Cependant, les vérités ne se présentent jamais clairement. Une autre étude par Geschwind et al. (2002) a examiné les volumes des lobes cérébraux d’HG et d’HD chez les 72 paires de jumeaux monozygotique (MZ) et 67 paires de dizygotique (DZ). Ils ont estimé les effets génétiques, les effets de l’environnement commun, en présentant probablement les événements in utero) et les effets de l’environnement non-partagé en réalisant les estimations de probabilité maximum (MLE, maximum likelihood estimation). Les résultats ont montré que les effets de l’environnement commun sont deux fois plus fort sur les volumes du lobe frontal et du lobe temporal dans l’HG que dans l’HD – en accord avec autres études, il y a moins de control génétique sur l’HG. En examinant les corrélations intra-classe de volumes cérébrales entre les paires de jumeaux RR (pour deux droitiers) et entre les paires de jumeaux non-RR (donc RL pour un droitier et un gaucher, ou LL pour deux gauchers), les auteurs ont montré que, les facteurs génétiques ont un effet sur les volumes hémisphériques cérébraux (surtout sur le lobe frontal gauche), deux fois plus fort pour les jumeaux MZ RR (deux droitiers) que les jumeaux MZ non-RR (RL ou LL). L’absence de cette différence entre les jumeaux DZ RR et les jumeaux DZ non-RR rassure que ce ne sont pas les effets des facteurs non-hérités in utero mais les effets génétiques. Ces résultats donc suggèrent une diminution de control génétique sur les volumes cérébraux dans les paires de jumeaux MZ non-RR, ainsi favorable au modèle génétique « rétrograde aléatoire ».

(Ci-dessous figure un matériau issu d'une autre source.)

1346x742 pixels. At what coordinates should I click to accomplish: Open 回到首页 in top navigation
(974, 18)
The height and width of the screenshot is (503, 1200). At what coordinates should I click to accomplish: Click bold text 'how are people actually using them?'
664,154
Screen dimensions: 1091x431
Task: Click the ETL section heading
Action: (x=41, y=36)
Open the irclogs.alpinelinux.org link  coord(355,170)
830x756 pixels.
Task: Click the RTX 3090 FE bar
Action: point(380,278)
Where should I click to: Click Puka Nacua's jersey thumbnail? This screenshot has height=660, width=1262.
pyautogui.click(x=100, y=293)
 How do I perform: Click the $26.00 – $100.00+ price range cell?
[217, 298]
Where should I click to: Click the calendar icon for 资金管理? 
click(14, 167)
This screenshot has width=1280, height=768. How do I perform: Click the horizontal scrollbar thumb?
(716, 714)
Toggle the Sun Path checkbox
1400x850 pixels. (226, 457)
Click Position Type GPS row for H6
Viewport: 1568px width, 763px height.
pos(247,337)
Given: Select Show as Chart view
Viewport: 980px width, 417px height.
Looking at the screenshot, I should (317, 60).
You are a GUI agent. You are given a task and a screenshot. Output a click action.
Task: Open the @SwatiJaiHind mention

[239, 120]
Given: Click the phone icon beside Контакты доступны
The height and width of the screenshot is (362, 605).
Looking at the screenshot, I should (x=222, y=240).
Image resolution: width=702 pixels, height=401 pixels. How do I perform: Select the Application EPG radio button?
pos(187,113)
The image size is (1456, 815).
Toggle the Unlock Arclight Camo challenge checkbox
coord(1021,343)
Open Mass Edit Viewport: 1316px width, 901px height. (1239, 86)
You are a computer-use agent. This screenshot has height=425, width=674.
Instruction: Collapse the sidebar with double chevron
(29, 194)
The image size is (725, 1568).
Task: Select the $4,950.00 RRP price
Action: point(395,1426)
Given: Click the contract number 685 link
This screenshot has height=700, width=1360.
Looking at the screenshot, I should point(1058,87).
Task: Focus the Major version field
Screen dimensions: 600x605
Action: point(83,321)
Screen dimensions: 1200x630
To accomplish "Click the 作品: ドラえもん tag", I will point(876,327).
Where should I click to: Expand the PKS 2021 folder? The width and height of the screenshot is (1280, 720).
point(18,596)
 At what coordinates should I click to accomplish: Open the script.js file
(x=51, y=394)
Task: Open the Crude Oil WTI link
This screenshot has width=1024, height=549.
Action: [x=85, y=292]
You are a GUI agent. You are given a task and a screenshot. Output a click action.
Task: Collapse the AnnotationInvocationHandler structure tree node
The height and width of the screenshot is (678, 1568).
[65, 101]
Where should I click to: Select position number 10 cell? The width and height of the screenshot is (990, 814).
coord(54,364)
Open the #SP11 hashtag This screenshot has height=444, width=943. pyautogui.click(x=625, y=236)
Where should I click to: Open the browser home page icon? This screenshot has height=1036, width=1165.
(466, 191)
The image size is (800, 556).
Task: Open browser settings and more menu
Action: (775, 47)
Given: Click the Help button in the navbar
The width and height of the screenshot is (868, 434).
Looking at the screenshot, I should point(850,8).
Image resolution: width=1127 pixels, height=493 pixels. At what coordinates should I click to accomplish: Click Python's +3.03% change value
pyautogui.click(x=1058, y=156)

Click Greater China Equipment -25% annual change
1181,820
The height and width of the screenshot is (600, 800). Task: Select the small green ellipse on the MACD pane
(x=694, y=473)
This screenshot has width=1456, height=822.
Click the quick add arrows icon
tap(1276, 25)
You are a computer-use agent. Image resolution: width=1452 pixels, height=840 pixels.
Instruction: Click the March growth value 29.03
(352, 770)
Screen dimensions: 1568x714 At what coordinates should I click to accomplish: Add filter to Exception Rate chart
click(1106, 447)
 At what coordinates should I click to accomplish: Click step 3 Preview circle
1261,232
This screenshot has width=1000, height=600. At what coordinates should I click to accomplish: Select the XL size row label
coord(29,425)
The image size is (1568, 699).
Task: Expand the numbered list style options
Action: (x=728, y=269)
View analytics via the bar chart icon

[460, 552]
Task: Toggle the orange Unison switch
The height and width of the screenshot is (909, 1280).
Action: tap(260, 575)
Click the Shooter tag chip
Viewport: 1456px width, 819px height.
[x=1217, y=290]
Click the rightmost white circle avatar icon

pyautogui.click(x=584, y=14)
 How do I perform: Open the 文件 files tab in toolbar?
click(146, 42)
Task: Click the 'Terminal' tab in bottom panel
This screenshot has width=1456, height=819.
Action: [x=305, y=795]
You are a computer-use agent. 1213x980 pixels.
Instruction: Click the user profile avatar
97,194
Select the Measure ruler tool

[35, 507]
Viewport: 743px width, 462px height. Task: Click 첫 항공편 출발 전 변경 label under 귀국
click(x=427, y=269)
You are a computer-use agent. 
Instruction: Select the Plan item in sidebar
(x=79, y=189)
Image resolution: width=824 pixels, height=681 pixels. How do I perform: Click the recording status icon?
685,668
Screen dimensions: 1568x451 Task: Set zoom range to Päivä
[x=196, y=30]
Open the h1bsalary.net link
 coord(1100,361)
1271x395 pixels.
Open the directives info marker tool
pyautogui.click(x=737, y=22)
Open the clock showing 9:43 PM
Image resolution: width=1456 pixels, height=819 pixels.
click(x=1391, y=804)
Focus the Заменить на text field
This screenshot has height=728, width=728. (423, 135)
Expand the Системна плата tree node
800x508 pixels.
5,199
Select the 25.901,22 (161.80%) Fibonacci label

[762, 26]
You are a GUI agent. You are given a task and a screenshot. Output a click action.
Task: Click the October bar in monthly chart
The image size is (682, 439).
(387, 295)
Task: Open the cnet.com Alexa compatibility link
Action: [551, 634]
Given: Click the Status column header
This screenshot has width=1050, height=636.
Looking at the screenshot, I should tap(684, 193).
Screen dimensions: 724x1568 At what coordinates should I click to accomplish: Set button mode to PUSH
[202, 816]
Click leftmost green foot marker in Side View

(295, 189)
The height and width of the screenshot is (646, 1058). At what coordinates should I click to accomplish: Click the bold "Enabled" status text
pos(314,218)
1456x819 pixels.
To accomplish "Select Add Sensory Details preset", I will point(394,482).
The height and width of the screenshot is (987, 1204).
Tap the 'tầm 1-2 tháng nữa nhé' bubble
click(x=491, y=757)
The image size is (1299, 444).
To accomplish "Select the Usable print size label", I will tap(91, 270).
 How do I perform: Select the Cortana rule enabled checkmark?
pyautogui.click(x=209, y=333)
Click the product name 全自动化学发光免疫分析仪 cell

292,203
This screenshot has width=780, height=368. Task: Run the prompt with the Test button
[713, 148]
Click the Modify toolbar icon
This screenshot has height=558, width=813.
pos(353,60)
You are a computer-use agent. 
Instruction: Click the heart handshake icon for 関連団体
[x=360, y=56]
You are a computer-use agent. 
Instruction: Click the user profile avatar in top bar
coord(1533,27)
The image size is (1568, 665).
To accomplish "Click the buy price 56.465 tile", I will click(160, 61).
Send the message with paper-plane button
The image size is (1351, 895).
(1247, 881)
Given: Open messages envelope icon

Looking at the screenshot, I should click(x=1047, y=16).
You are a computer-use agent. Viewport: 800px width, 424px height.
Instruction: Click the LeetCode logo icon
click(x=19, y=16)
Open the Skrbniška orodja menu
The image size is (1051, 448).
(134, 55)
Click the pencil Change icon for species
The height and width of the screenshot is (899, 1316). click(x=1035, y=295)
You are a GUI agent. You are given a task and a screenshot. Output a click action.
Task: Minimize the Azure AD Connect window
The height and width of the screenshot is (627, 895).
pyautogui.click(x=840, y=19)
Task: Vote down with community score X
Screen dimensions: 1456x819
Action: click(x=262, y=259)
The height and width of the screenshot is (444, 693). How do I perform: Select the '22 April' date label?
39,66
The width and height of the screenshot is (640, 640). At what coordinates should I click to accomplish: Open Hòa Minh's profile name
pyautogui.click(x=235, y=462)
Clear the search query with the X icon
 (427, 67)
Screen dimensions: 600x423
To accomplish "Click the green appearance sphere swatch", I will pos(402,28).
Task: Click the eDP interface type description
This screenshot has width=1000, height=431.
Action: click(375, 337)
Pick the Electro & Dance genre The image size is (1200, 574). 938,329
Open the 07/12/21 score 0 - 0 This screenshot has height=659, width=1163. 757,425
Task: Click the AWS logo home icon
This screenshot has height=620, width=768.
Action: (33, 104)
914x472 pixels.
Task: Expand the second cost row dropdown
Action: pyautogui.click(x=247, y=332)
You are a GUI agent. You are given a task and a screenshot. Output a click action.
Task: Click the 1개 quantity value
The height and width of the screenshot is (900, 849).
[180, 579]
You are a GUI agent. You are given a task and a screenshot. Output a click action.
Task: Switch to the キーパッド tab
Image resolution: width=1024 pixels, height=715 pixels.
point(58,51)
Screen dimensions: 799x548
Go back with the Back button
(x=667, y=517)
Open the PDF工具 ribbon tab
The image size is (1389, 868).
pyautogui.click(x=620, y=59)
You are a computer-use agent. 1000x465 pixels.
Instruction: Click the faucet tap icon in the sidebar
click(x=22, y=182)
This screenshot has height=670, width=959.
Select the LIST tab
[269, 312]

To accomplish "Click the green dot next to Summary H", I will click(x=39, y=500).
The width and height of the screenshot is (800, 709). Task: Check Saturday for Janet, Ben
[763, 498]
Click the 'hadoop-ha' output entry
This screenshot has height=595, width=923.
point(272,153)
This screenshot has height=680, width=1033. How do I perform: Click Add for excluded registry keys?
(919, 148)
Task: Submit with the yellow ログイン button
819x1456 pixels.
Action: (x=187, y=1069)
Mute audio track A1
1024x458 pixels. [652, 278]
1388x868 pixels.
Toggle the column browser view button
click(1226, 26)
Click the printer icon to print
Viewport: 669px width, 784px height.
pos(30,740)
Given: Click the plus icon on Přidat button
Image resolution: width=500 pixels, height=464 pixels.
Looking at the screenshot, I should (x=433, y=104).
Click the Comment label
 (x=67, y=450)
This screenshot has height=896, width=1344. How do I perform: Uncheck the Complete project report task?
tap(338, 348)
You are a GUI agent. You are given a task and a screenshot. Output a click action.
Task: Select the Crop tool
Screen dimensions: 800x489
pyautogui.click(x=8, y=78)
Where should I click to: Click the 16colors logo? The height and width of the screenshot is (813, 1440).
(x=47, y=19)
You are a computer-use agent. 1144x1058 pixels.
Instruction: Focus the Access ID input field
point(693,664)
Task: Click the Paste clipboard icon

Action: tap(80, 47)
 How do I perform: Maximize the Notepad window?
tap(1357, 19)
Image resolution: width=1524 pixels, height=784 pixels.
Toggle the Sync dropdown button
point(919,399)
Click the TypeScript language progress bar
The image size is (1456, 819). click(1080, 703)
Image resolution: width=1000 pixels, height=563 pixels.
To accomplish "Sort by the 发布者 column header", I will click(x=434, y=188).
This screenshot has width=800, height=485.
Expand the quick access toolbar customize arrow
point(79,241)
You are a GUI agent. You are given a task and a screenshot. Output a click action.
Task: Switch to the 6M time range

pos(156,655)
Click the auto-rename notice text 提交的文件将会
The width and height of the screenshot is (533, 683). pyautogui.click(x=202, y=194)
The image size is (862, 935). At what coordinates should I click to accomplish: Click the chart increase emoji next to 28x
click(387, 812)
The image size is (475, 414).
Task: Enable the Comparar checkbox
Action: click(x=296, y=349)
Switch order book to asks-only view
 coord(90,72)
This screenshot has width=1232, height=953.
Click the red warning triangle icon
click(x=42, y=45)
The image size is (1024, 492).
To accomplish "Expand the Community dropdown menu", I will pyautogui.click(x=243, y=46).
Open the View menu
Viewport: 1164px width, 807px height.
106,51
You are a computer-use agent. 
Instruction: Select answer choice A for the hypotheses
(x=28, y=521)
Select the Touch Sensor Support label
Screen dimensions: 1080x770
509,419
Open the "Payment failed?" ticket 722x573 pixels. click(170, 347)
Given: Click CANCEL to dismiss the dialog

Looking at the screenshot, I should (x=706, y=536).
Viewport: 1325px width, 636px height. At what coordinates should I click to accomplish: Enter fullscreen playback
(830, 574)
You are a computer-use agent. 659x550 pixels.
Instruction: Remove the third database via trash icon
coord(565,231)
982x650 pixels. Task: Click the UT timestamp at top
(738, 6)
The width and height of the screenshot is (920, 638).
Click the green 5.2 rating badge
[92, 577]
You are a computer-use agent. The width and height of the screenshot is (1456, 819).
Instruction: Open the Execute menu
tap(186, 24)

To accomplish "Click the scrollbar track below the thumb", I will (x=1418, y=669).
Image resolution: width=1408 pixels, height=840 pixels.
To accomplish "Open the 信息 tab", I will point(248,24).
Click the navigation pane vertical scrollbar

Pourtant il faut noter que dans les études mentionnées, les volumes des lobes et le sens de l’implantation des cheveux sont plutôt des asymétries anatomiques, tandis que la latéralité manuelle et plus particulièrement, la dominance hémisphérique pour le langage, sont des latéralisations fonctionnelles.

Les récentes études sur un grand nombre des participants sains ont suggéré que le degré de latéralité manuelle est linéairement lié à la latéralisation pour le langage : la probabilité de dominance HD pour le langage augmente avec le degré de latéralité manuelle gauche (voir aussi dans I.3.1).

Probabilité de dominance HD du langage = 15% - latéralité manuelle(%)/10

Bien que ce rapport linéaire semble tout simple au niveau mathématique, au terme de l’origine biologique ce n’est pas autant simple : il ne peut pas être expliqué par un seul facteur causatif, et une explication vraisemblable sera que la latéralité manuelle et la dominance du langage sont tous les deux déterminé par plusieurs facteurs (génétiques ou environnementaux), dont certains jouent un rôle pour les deux (Knecht et al., 2000).

Étant donné que les conclusions de ces précédentes études ne s’accordent pas parfaitement, l’origine (génétique, environnementale/culture ou les deux) des asymétries/latéralisations reste une question ouverte. D’un autre côté, tandis que le mécanisme génétique des latéralisations fonctionnelles de cerveau reste encore peu connu, ces dernières années, les études sur la régulation moléculaire ont beaucoup progressé sur le mécanisme de l’asymétrie anatomique du corps.